Red tape

By From page A6 | June 28, 2013

What’s keeping unemployment high — 8.1 percent in California, 7.3 percent nationally?

The obvious answer is a lack of jobs. A more nuanced answer is our government. By government we mean red tape.

California is driving out jobs with its cap-and-trade tax on business, President Obama is going to do the same thing through his Environmental Protection Agency, attacking coal and probably gas-fired power plants. Look for energy prices to go higher. Then the EPA will tell the states to write greenhouse gas restrictions. If the EPA doesn’t like a state’s plan, it will rewrite the plan itself. Look for everything to be more expensive. Higher expenses mean fewer jobs.

Somebody who wants to build a small brewery and winery plus restaurant and Web development company in an unused warehouse in downtown Sacramento is being sued by neighbors over environmental issues — all the usual EIR suspects.

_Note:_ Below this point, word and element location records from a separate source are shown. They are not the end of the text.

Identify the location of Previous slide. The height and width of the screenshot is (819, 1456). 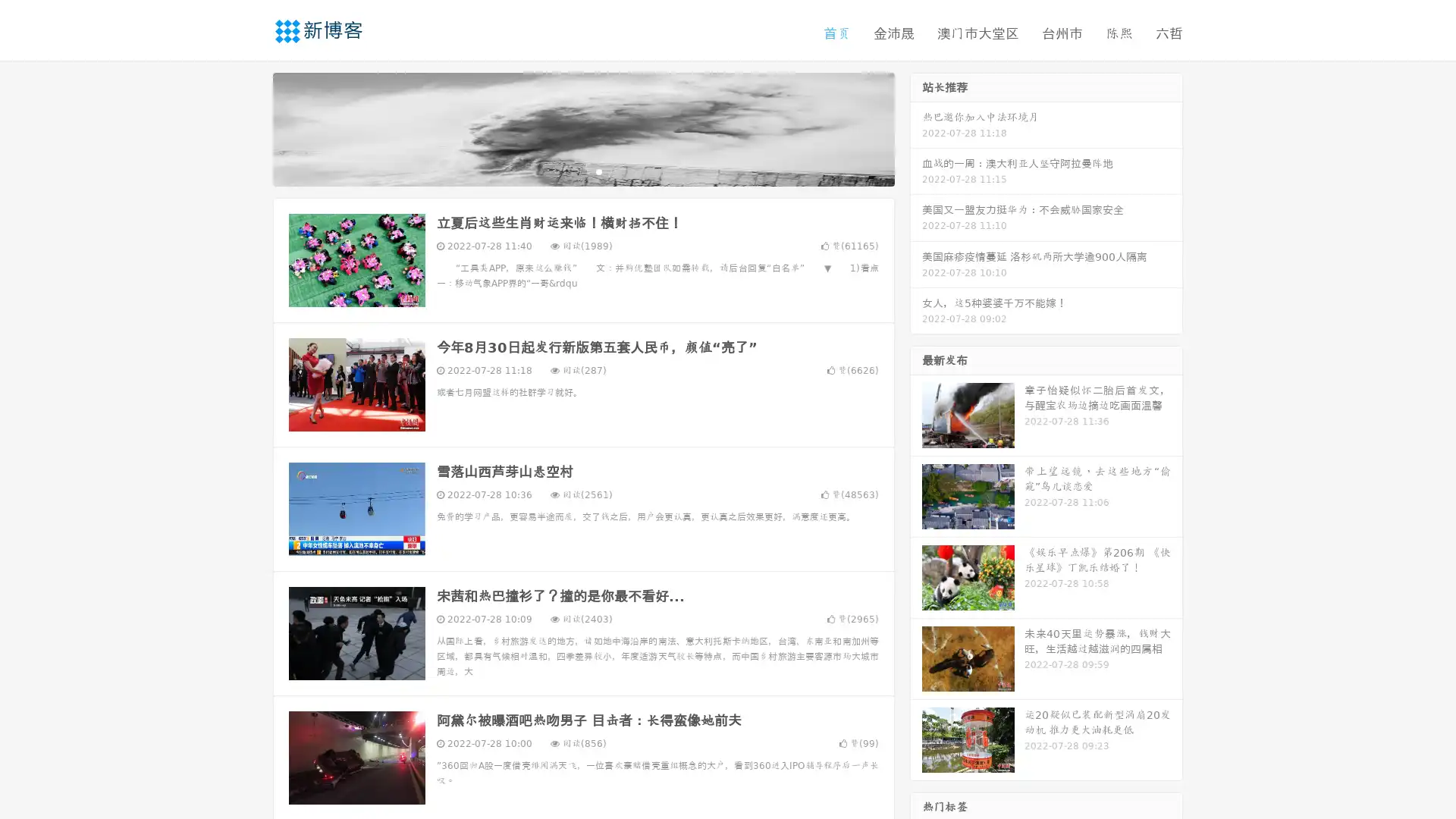
(250, 127).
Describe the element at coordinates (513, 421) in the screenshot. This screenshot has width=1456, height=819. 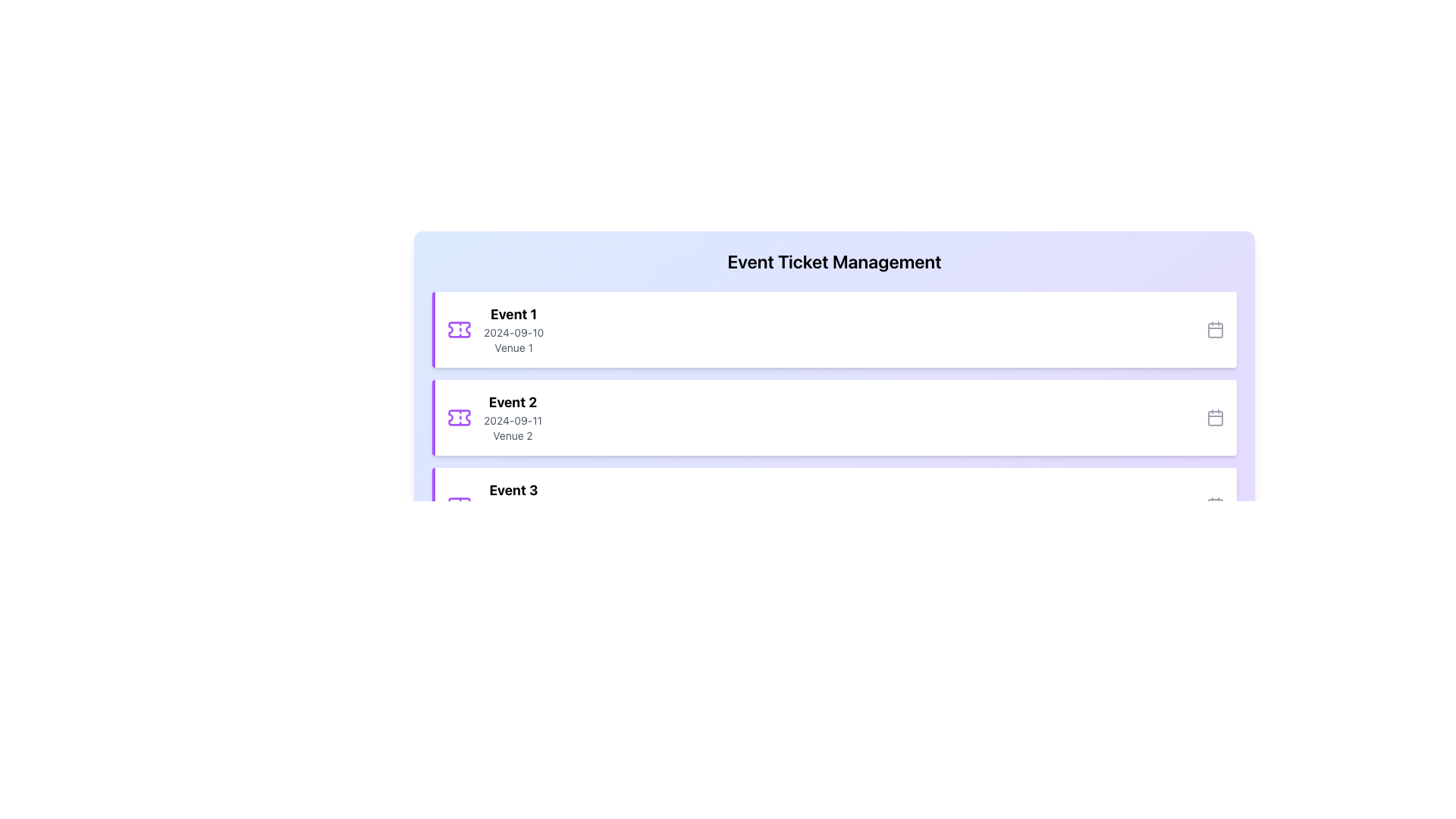
I see `the small gray text label displaying the date '2024-09-11', which is positioned between 'Event 2' and 'Venue 2' in the vertical stack of event details` at that location.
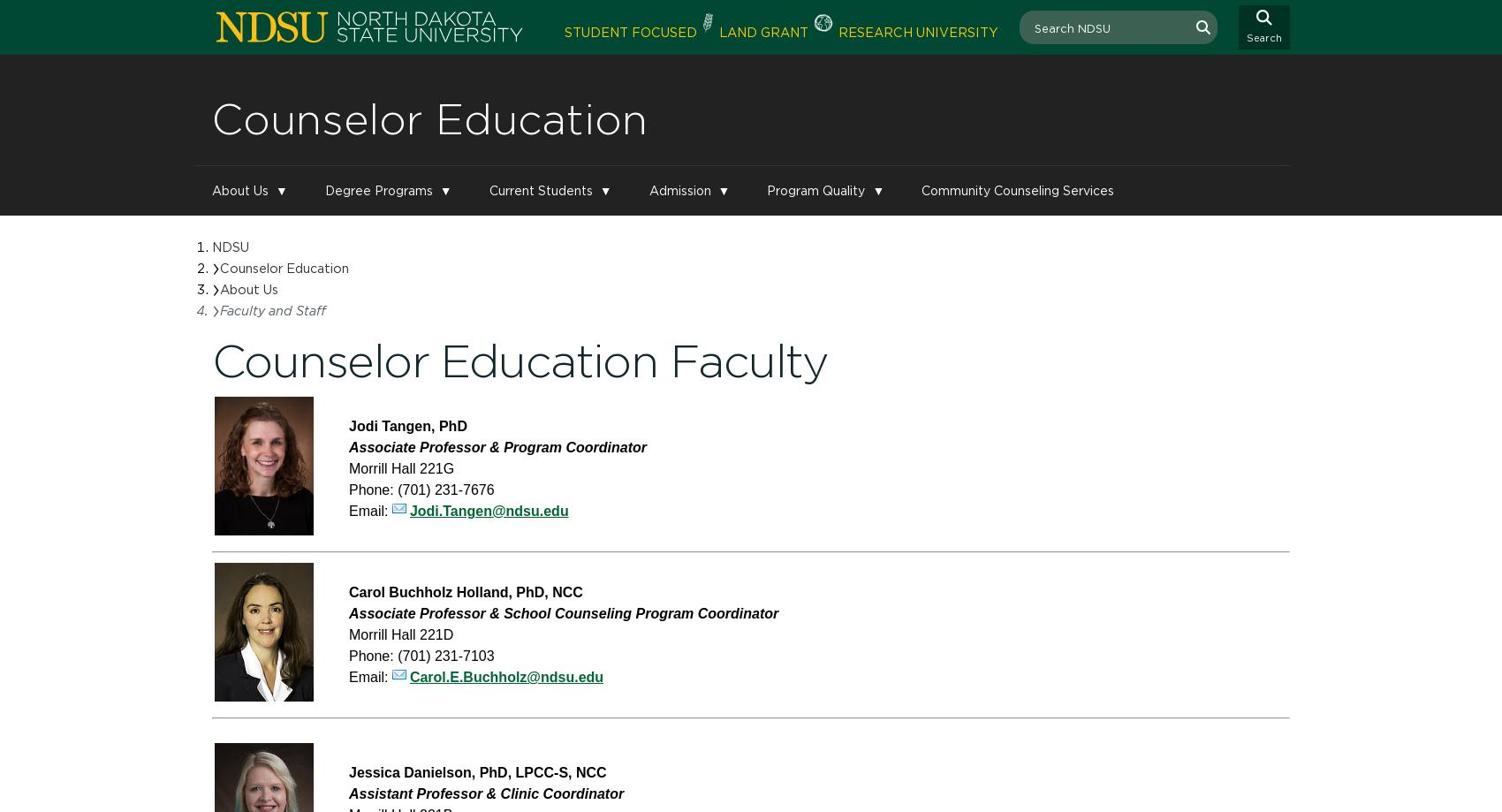 Image resolution: width=1502 pixels, height=812 pixels. I want to click on '& Program Coordinator', so click(567, 446).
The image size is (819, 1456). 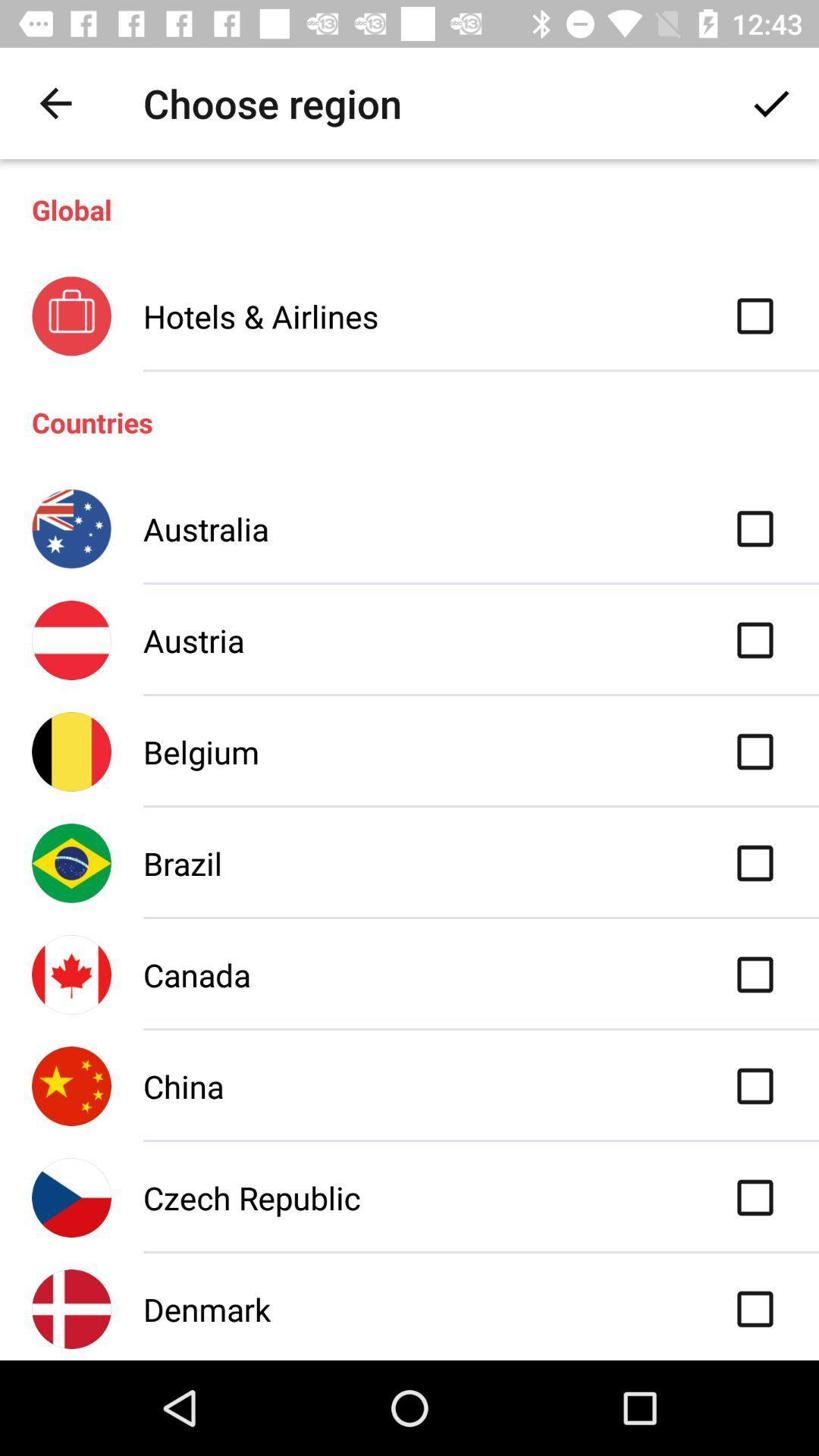 I want to click on the icon above global item, so click(x=55, y=102).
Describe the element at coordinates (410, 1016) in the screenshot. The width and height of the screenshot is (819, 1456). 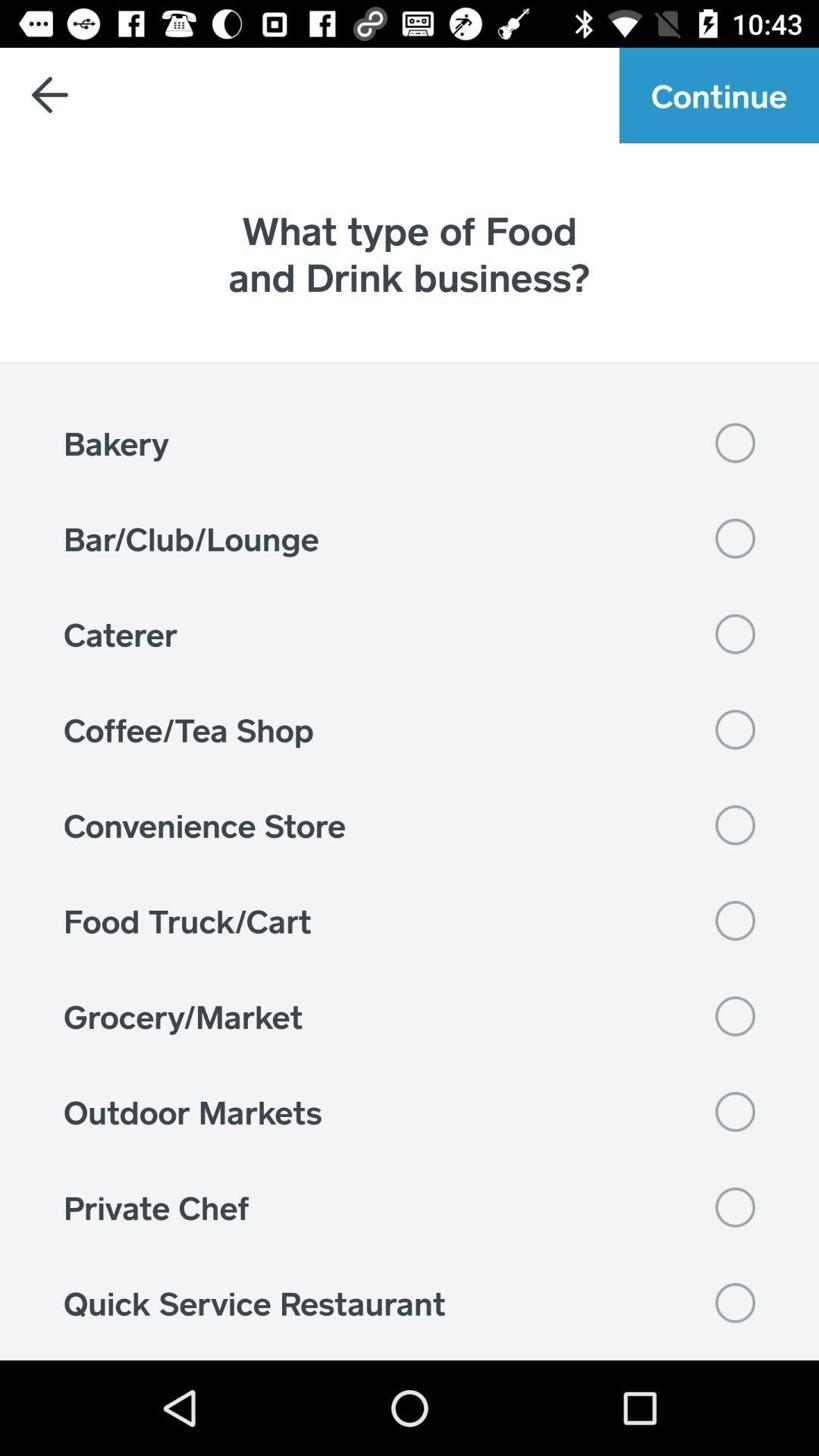
I see `the icon above the outdoor markets item` at that location.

This is the type of business that should just go through a basic checklist and start producing jobs. It is past time for the Legislature to reform the California Environmental Quality Act.

Nationally, the 2012 Federal Registry was 78,961 pages. This directory of government regulation was 44,812 pages in 1986 and 2,620 pages in 1936, according to Clyde Wayne Crews of the Competitive Enterprise Institute.

As noted by Niall Ferguson in the June 19 Wall Street Journal, today’s economy is 12 times larger than it was in 1936, but the Federal Register is 30 times larger.

“The cost of all this (‘economically significant’ proposed regulations), Mr. Crews estimates, is $1.8 trillion annually — that’s on top of the federal government’s $3.5 trillion in outlays, so it is equivalent to an invisible 65 percent surcharge on your federal taxes, or nearly 12 percent of GDP. Especially invidious is the fact that the costs of regulation for small businesses (those with fewer than 20 employees) are 36 percent higher per employee than they are for bigger firms,” Ferguson wrote.

California manages to stifle business in a myriad ways, such as the recently enacted law that forces antique dealers to fingerprint anyone who sells antiques to the shop or puts them on consignment and requires the business to make daily reports to the police department.

Another way California discourages business is Proposition 65 lawsuits.

“When Proposition 65 was approved by voters in 1986, the goal was simple: to protect California’s drinking water from chemicals known to cause cancer or reproductive harm, and to warn members of the public about the presence of those chemicals in their environment to help them avoid exposure,” according to John Kabateck, California executive director of the National Federal Independent Business.

“One of the requirements of Prop. 65 is that businesses with more than 10 employees post warnings when they knowingly expose workers or the public to listed chemicals. These warnings are listed on placards in the business or as part of the labeling on a consumer product. Consequently, a new industry of attorneys targeting businesses with drive-by lawsuits has now sprung up, resulting in over twice the settlement revenues as Americans With Disabilities Act (ADA) lawsuits. These lawyers allege that a business does not have adequate signage as required by Prop 65. They demand money, and business owners rush to settle for thousands of dollars to avoid litigating in court, which is much more expensive.”

Assembly Bill 227, by Assemblyman Mike Gatto, D-Silver Lake, would prohibit enforcement action by “a person in the public interest,” i.e., a pirate lawyer. It would give a business 14 days to come into compliance and pay a $500 civil fine. The bill specifies that businesses with fewer than 10 employees are exempt from posting Proposition 65 notices.

The bill is now in the Senate, which should pass it without undue delay for the governor to sign. That would be one small step for California to untangle some red tape.